Other public lands like national forests and wilderness areas are open to horn hunting year-round. And after a light winter like this last one, elk herds haven't been concentrated into FWP-controlled winter ranges. But horn hunters should remember to ask permission before scouting private property.

Lots of elk linger in the fields of the Paws Up ranch west of Clearwater Junction. But head outfitter Jeremy Kehrein said those are mainly calving grounds - the bulls drop their antlers mostly in neighboring BLM or private property.

"We don't find a lot of sheds in our area where we have the elk," Kehrein said. "And it's rare we get calls to look here. But we give exclusive right to our guests to look for antlers."

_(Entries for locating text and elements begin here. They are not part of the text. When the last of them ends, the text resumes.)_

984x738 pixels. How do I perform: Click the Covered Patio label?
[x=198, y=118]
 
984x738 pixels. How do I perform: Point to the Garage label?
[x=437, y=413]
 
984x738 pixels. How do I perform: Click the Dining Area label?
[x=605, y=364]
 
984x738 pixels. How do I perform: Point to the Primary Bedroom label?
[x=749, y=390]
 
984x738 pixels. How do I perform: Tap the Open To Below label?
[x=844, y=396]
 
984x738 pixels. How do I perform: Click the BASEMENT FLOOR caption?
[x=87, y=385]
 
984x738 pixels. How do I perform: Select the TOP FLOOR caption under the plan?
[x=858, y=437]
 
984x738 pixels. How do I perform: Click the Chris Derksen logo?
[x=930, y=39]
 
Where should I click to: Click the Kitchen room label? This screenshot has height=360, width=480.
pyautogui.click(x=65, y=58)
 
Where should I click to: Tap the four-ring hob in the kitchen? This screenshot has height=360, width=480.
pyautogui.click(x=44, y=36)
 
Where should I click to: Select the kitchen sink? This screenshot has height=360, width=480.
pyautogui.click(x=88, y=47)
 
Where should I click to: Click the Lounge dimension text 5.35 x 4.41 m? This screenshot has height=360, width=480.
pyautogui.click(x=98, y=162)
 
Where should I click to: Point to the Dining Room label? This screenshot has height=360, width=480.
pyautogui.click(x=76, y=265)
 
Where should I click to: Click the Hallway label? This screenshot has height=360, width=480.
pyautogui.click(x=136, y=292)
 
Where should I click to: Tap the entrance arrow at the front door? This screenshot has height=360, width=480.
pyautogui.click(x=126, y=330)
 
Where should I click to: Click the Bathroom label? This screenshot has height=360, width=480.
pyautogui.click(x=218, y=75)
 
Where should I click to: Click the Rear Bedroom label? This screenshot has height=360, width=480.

Searchers often reconnoiter fields with binoculars, hoping to spot spikes poking out of the grass. But most of the big bulls and bucks drop their racks in the thicker timber. Those who chase elk with rifles in the fall often have the advantage in spring, when they can employ their memory of trails and bedding sites.

"A lot of these folks just love being around elk and elk country," Dziak said. "They've been cooped up all winter long. It's become a spring sport. Just to find an elk antler and have your hands on it - it's kind of cool."